## REQUIRED WORK
What is the number of lines below that contain the word "input"? Respond with that number alone.

-- Opening Marker --

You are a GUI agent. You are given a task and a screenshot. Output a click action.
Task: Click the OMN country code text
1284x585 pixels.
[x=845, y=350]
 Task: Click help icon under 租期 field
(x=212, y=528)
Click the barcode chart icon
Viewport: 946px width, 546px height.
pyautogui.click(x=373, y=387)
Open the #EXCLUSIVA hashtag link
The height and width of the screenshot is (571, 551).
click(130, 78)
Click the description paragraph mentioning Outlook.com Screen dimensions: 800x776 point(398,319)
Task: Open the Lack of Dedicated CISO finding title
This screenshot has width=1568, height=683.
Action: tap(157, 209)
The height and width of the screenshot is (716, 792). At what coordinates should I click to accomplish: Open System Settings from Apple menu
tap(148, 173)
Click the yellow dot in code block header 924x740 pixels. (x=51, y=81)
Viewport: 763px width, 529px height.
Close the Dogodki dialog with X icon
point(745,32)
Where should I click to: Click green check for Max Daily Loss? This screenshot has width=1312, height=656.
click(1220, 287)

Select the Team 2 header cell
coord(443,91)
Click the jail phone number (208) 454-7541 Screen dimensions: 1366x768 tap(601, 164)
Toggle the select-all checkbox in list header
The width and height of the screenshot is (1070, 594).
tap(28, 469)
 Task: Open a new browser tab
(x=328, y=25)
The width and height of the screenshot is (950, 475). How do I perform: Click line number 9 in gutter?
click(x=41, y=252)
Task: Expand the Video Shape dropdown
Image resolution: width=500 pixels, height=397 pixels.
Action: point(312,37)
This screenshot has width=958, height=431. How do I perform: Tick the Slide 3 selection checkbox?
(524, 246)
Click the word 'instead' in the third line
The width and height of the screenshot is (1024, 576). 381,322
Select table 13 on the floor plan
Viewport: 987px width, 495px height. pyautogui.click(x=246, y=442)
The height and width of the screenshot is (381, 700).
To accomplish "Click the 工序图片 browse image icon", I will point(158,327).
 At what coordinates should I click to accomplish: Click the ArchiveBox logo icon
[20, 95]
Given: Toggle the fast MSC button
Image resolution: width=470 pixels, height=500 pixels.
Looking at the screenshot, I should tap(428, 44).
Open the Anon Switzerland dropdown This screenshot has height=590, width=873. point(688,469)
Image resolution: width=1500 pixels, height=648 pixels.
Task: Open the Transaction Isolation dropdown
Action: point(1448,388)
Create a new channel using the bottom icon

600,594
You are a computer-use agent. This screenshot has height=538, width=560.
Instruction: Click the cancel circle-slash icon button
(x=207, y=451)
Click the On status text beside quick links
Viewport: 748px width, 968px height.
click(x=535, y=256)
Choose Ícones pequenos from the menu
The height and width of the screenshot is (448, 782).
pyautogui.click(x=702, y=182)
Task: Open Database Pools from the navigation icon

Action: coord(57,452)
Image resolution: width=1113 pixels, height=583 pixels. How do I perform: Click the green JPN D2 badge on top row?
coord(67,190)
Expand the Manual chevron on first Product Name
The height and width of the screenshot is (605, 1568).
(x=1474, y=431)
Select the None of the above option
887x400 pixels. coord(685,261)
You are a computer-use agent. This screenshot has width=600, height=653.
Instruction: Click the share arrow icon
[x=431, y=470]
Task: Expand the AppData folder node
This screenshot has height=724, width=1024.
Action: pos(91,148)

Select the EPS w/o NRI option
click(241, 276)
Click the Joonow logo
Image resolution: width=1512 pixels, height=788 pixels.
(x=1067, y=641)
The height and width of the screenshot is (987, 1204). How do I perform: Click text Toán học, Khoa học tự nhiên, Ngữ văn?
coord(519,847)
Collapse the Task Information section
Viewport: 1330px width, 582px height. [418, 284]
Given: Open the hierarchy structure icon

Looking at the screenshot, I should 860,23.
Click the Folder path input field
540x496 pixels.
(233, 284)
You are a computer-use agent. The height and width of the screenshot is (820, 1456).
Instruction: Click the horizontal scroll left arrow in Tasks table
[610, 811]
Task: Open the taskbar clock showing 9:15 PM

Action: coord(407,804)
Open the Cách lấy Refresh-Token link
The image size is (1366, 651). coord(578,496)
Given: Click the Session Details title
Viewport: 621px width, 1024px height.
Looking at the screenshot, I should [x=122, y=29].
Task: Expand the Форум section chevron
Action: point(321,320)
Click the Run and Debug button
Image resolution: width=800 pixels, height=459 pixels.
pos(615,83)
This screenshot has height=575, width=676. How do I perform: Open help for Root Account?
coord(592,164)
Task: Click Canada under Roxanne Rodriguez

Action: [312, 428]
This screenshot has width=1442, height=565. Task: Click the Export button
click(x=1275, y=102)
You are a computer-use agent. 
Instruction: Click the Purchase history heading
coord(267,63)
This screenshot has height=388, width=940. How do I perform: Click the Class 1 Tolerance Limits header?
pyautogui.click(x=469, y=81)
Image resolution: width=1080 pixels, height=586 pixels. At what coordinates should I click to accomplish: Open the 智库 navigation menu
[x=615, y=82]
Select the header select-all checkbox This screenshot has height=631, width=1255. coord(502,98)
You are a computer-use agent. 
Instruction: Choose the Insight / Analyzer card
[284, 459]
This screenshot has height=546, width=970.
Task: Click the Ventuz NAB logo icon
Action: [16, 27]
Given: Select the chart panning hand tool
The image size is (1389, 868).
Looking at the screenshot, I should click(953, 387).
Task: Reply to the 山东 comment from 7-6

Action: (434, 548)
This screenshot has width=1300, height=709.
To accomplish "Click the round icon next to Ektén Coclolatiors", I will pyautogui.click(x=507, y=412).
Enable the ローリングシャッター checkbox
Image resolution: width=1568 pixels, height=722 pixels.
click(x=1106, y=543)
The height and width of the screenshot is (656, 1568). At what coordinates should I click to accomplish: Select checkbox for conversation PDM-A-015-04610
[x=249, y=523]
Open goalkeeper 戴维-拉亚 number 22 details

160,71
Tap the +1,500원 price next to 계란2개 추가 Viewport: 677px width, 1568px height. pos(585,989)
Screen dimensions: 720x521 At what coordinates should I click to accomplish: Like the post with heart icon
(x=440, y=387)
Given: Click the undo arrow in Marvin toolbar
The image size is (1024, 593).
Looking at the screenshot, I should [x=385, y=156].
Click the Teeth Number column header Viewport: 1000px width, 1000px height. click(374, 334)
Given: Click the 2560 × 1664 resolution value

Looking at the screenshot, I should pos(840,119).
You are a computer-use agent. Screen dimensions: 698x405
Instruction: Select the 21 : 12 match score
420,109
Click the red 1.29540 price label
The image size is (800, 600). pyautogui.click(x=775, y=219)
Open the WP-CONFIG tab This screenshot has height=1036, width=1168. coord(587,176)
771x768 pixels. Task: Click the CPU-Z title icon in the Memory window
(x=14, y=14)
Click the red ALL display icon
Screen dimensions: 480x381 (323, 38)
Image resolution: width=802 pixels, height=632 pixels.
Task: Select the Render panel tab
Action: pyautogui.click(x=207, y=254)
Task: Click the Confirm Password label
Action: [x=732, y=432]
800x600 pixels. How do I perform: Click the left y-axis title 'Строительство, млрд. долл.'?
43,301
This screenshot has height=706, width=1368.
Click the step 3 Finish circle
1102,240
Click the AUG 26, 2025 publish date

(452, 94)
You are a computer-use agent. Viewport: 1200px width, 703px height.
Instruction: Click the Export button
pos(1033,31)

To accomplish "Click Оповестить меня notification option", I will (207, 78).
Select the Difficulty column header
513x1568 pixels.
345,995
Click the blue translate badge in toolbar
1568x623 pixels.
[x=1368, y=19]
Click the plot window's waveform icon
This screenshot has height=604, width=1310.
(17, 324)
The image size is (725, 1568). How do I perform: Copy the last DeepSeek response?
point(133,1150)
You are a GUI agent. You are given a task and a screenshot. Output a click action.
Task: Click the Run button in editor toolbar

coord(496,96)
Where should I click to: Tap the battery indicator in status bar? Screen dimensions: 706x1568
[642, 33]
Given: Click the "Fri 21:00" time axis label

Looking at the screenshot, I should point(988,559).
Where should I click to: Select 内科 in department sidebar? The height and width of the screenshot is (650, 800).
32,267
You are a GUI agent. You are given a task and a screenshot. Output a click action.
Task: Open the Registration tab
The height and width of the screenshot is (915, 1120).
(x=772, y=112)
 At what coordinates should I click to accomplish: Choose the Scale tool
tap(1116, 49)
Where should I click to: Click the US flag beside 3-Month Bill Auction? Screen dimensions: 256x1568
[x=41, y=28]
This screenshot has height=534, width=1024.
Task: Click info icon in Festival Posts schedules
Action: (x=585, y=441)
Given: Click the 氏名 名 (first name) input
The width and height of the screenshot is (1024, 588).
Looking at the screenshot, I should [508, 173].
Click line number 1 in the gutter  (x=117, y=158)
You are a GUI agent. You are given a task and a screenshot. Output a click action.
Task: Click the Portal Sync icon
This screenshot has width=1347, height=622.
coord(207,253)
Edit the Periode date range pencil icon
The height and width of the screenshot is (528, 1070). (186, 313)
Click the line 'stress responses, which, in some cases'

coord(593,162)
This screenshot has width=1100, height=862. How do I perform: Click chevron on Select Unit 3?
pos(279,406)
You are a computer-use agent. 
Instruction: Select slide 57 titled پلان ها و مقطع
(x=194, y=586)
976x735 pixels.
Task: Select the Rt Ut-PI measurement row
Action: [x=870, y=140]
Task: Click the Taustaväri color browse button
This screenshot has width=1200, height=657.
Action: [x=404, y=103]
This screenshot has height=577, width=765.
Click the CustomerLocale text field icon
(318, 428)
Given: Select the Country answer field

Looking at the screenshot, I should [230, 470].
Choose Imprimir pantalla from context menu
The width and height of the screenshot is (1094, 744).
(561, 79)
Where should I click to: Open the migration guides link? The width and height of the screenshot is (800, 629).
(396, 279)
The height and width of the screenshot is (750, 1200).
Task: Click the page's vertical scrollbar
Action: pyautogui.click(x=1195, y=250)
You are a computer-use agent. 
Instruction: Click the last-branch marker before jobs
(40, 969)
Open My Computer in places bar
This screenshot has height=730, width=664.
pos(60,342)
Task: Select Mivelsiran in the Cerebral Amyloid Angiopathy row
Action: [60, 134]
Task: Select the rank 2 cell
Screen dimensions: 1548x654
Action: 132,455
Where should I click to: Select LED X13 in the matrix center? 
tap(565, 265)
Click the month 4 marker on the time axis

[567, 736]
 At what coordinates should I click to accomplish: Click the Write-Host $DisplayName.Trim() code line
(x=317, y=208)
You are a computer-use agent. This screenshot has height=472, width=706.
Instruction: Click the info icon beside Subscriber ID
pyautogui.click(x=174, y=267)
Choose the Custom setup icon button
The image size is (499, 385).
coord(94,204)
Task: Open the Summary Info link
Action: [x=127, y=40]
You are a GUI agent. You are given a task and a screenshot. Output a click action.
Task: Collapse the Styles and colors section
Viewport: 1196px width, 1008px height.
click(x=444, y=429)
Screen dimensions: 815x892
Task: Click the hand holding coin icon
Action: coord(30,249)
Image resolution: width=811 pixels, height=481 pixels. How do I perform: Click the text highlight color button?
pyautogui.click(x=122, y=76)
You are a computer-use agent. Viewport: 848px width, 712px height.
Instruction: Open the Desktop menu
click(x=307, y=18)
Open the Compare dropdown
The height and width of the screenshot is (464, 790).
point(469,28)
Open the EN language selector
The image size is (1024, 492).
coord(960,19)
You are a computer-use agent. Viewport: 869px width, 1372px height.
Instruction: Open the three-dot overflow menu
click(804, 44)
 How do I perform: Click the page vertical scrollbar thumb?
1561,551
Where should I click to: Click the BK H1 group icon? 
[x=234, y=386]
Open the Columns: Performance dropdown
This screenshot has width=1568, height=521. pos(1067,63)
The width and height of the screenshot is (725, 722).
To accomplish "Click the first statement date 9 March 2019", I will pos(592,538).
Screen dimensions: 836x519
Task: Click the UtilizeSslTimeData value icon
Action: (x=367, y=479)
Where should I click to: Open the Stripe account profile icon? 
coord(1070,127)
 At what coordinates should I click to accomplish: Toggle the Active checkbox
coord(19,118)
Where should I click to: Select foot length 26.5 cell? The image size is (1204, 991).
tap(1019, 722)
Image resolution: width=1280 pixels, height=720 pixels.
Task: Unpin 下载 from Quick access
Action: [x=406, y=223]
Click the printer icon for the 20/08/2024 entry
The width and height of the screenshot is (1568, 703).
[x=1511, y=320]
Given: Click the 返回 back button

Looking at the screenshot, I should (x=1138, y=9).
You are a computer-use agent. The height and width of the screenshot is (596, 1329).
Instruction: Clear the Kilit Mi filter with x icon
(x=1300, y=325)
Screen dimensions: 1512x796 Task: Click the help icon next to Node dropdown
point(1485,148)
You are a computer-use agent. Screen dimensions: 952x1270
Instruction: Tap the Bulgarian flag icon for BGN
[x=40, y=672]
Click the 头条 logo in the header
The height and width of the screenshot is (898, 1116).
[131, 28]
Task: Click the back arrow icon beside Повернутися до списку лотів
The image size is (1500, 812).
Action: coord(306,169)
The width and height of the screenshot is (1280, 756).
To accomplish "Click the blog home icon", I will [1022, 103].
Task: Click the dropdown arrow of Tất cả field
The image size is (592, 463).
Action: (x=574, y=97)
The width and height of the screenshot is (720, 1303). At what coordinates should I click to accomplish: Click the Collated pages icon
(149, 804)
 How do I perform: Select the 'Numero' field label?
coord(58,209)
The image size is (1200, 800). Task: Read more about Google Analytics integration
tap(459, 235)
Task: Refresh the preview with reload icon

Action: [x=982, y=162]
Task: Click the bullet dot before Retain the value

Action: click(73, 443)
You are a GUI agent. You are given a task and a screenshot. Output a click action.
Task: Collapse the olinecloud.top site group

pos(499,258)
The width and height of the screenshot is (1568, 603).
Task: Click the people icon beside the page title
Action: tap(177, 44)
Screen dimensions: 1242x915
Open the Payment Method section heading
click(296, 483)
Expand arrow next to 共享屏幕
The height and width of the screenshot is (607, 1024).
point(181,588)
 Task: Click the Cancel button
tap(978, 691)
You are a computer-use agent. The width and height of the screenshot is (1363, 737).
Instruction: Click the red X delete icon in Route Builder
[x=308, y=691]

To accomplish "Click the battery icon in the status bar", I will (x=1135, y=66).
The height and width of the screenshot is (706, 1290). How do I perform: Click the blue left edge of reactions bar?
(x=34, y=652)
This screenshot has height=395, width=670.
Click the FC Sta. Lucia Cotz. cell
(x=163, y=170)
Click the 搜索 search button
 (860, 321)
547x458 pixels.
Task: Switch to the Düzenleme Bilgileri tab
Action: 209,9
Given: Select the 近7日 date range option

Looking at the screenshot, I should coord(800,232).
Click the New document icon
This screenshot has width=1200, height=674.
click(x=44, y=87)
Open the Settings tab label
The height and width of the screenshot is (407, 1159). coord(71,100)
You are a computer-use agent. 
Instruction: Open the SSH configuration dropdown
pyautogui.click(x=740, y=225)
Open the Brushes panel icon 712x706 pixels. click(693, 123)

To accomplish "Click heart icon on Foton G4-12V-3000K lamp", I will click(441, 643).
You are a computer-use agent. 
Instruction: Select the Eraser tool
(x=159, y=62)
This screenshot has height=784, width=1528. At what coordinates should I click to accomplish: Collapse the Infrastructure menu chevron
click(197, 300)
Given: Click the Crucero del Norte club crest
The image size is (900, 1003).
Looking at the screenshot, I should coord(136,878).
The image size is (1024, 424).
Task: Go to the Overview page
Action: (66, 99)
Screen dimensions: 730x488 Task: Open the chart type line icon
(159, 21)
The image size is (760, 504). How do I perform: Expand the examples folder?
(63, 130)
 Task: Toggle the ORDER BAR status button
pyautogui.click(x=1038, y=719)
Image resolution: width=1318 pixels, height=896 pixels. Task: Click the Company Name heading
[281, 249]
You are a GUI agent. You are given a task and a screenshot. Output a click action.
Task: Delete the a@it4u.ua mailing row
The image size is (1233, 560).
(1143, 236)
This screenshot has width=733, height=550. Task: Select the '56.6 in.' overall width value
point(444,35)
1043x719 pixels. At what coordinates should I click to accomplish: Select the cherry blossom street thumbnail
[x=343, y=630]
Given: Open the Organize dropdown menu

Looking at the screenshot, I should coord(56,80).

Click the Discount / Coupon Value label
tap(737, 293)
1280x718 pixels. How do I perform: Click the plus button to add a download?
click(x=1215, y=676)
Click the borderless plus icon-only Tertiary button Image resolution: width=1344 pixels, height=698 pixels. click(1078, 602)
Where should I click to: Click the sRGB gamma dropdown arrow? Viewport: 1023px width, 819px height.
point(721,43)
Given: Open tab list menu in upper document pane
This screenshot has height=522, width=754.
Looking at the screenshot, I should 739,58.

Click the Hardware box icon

-- Closing Marker --

## ANSWER TO THE EXERCISE
2